Supplied data →
------------

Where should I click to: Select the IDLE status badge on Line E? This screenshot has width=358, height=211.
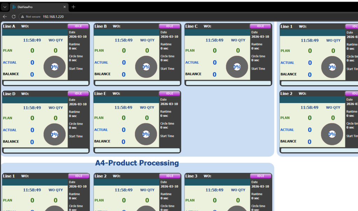coord(170,94)
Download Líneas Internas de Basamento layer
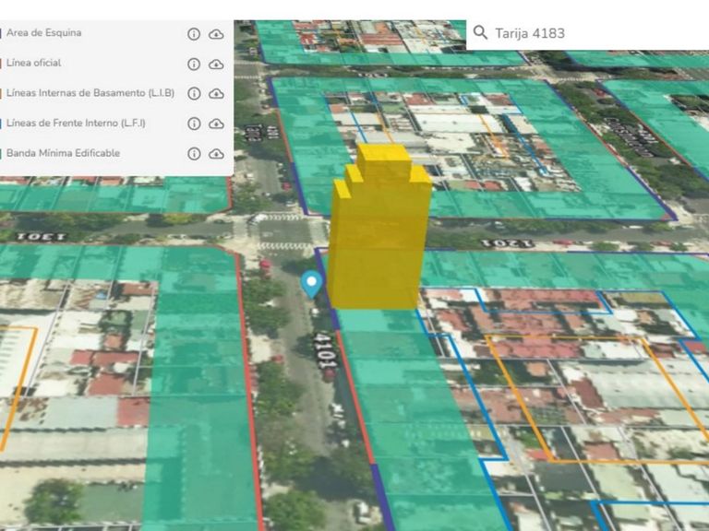Screen dimensions: 709x531 (x=216, y=93)
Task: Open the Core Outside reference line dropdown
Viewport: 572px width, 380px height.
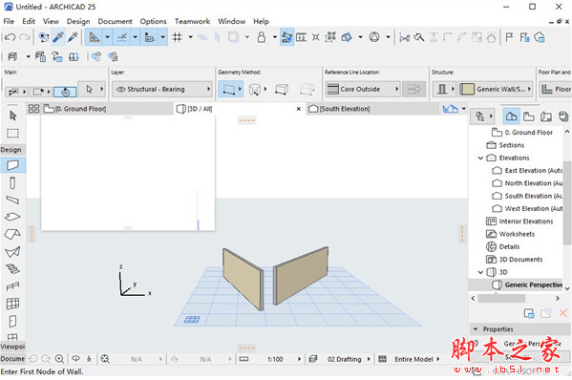Action: (363, 89)
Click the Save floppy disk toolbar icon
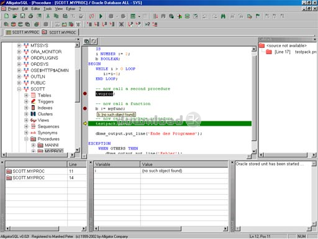Screen dimensions: 318x239 [22, 16]
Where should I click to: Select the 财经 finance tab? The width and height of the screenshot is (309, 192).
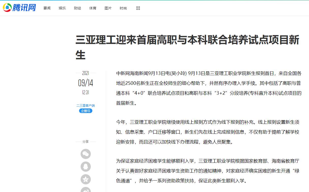coord(78,8)
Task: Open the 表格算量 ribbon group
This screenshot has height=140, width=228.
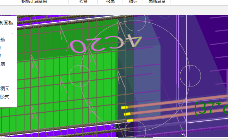Action: coord(157,2)
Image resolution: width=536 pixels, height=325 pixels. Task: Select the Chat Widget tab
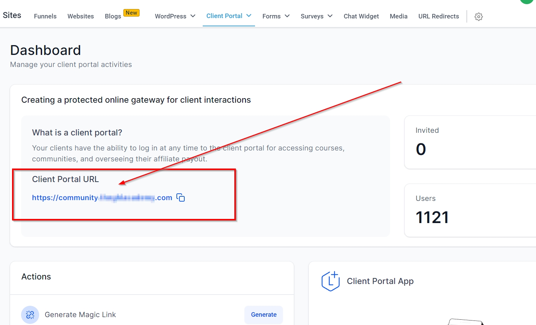pyautogui.click(x=361, y=16)
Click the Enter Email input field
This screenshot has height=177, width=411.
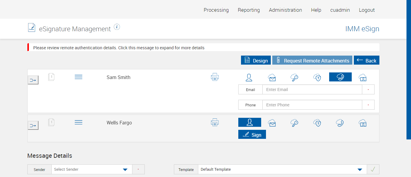pyautogui.click(x=312, y=90)
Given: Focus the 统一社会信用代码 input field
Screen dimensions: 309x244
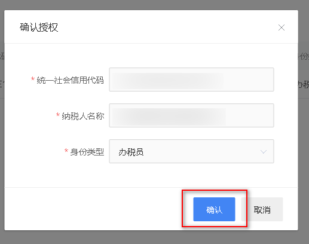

------------

Your goal →
Once you find the line containing "Where should I click to: Select the 财经", retype it and every line after it through the last line of the records above, exactly. Add nothing else, and leave out the pictures.

Answer to this task →
Where should I click to: Select the 财经 finance tab? The width and height of the screenshot is (309, 192).
coord(78,8)
Task: Open the 表格算量 ribbon group
This screenshot has height=140, width=228.
Action: coord(157,2)
Image resolution: width=536 pixels, height=325 pixels. Task: Select the Chat Widget tab
pyautogui.click(x=361, y=16)
Click the Enter Email input field
This screenshot has height=177, width=411.
pyautogui.click(x=312, y=90)
Given: Focus the 统一社会信用代码 input field
Screen dimensions: 309x244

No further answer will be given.